======== Material for the task

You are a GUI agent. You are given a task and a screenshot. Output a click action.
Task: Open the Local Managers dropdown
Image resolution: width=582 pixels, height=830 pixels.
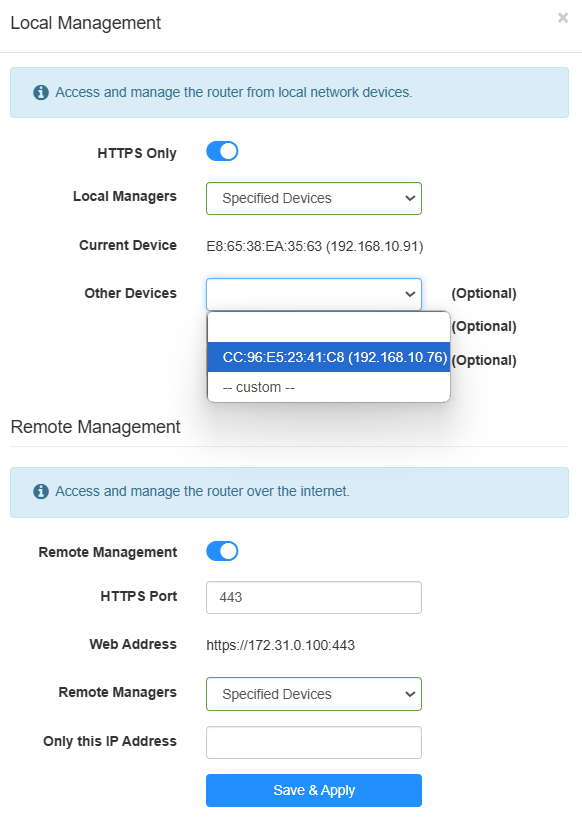(314, 199)
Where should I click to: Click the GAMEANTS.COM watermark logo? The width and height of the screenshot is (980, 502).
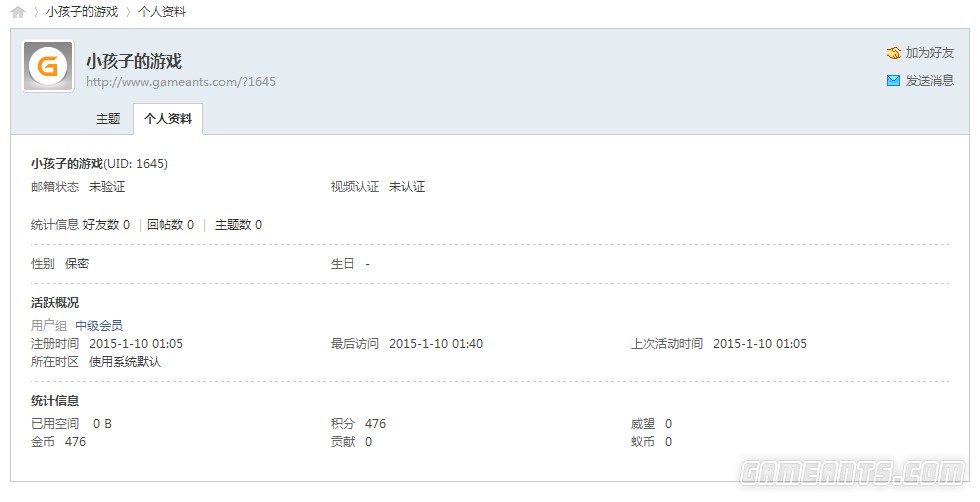pos(853,471)
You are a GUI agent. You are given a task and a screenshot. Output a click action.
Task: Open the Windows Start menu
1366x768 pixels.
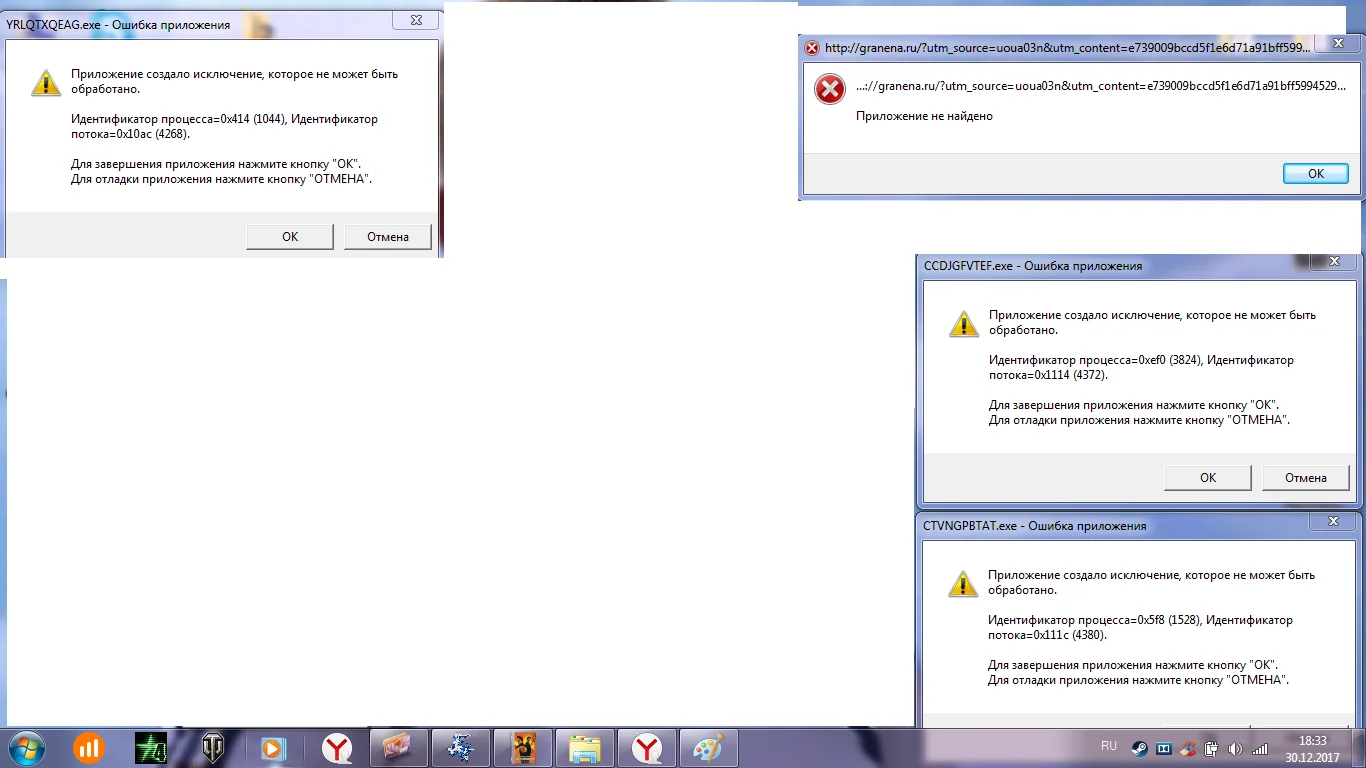[25, 747]
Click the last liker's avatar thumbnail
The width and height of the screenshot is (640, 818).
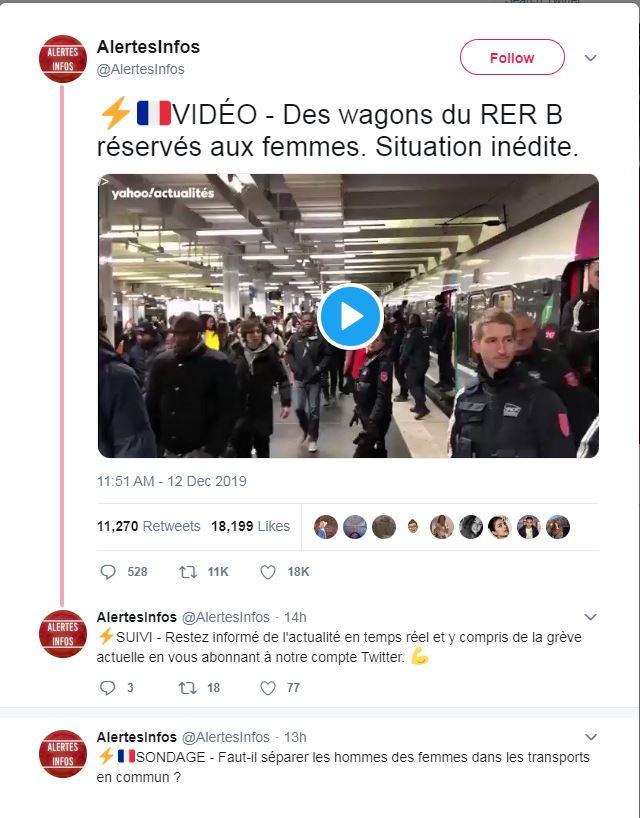click(558, 527)
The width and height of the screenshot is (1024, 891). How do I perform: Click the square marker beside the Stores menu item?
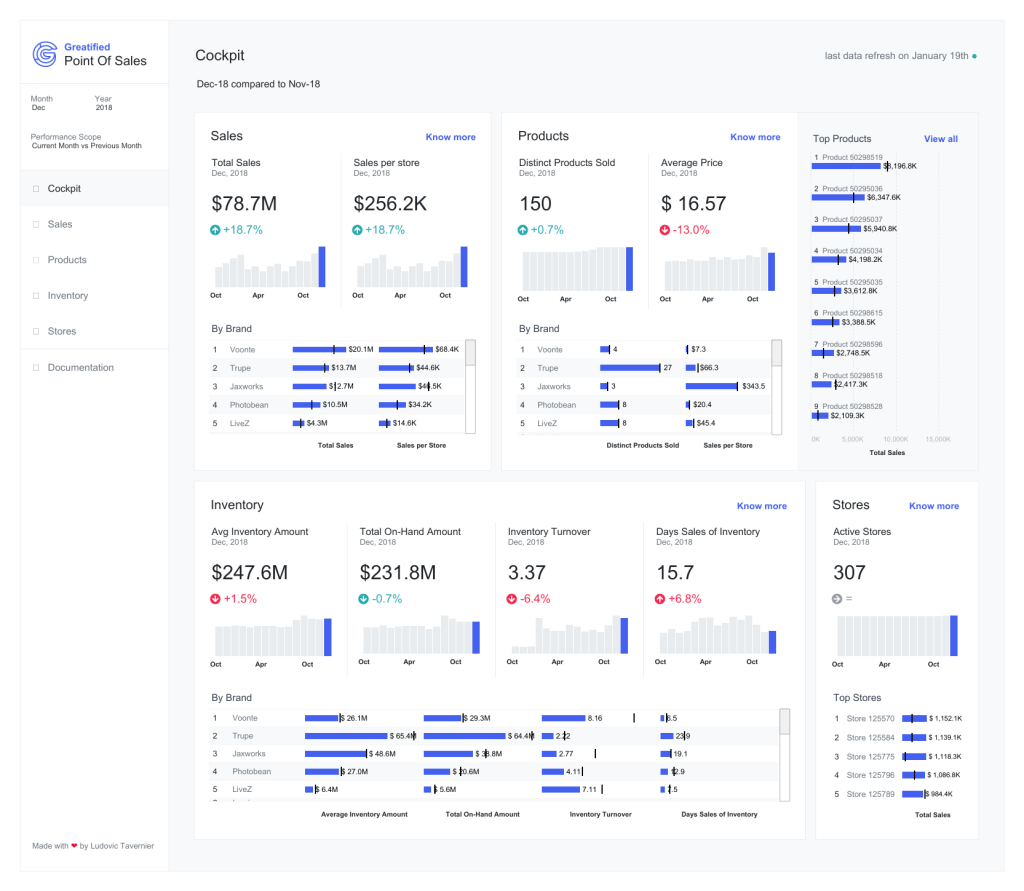click(36, 332)
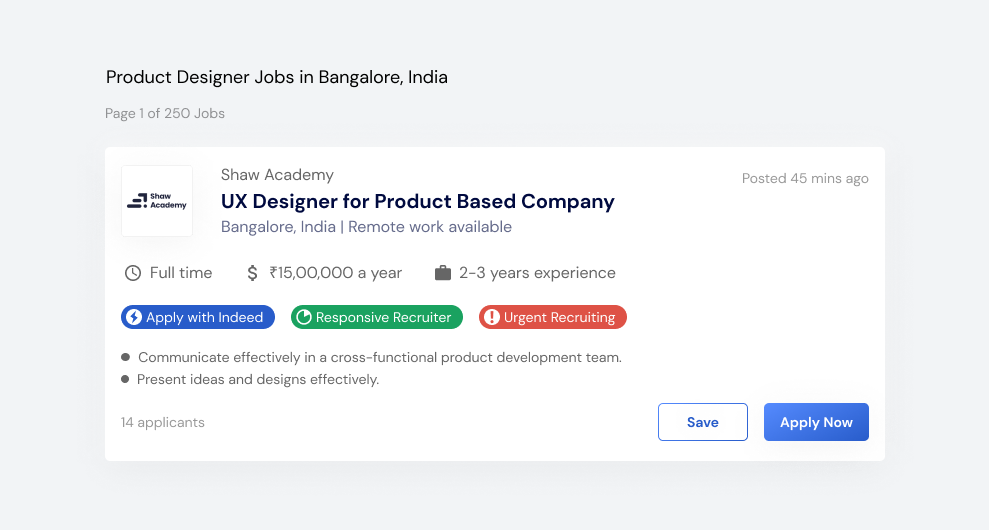The width and height of the screenshot is (989, 530).
Task: Click the dollar sign salary icon
Action: tap(252, 273)
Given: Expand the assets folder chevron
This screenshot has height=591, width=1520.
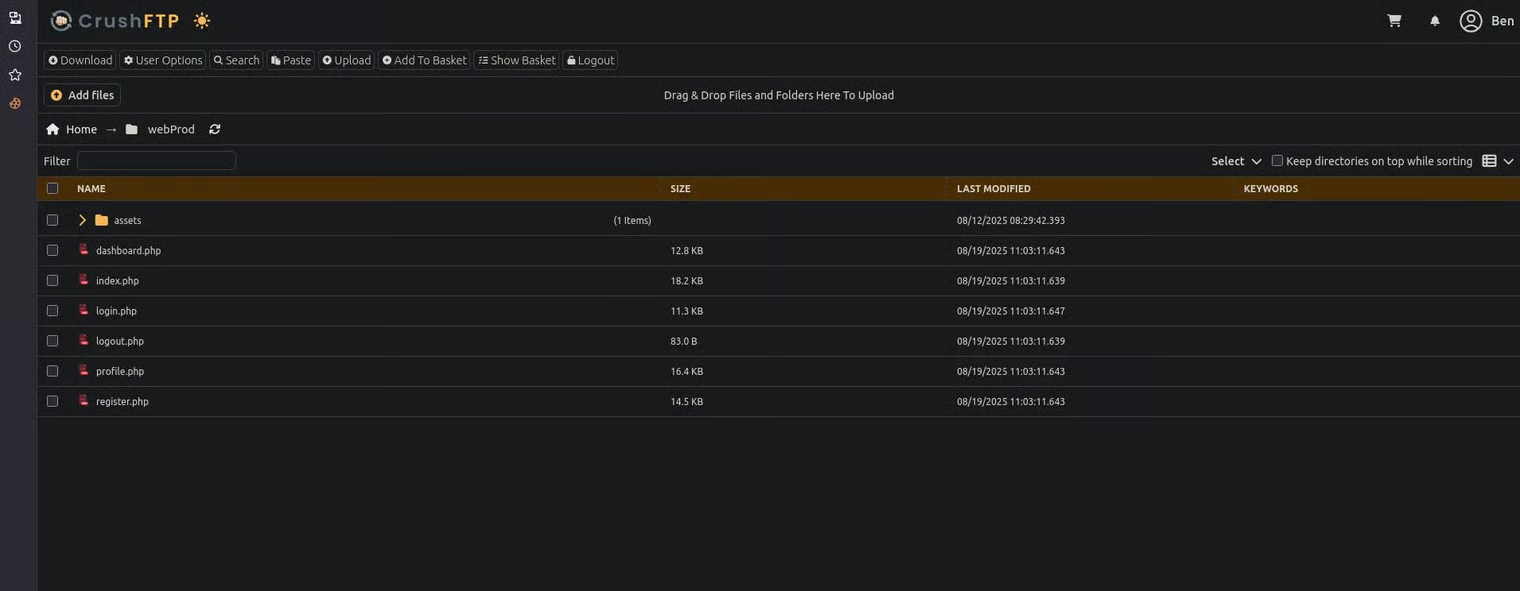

================

What you are asked to do
Reproduce, exactly and only, the lines of the records above starting at the line with "1366x768 pixels." and ending at the line with "Given: Expand the assets folder chevron", both included. Leave every picture out.

The completed task
1366x768 pixels.
[25, 747]
Click the last liker's avatar thumbnail
The width and height of the screenshot is (640, 818).
click(558, 527)
The width and height of the screenshot is (1024, 891). How do I perform: Click the square marker beside the Stores menu item?
click(36, 332)
The width and height of the screenshot is (989, 530).
Task: Click the dollar sign salary icon
Action: tap(252, 273)
Given: Expand the assets folder chevron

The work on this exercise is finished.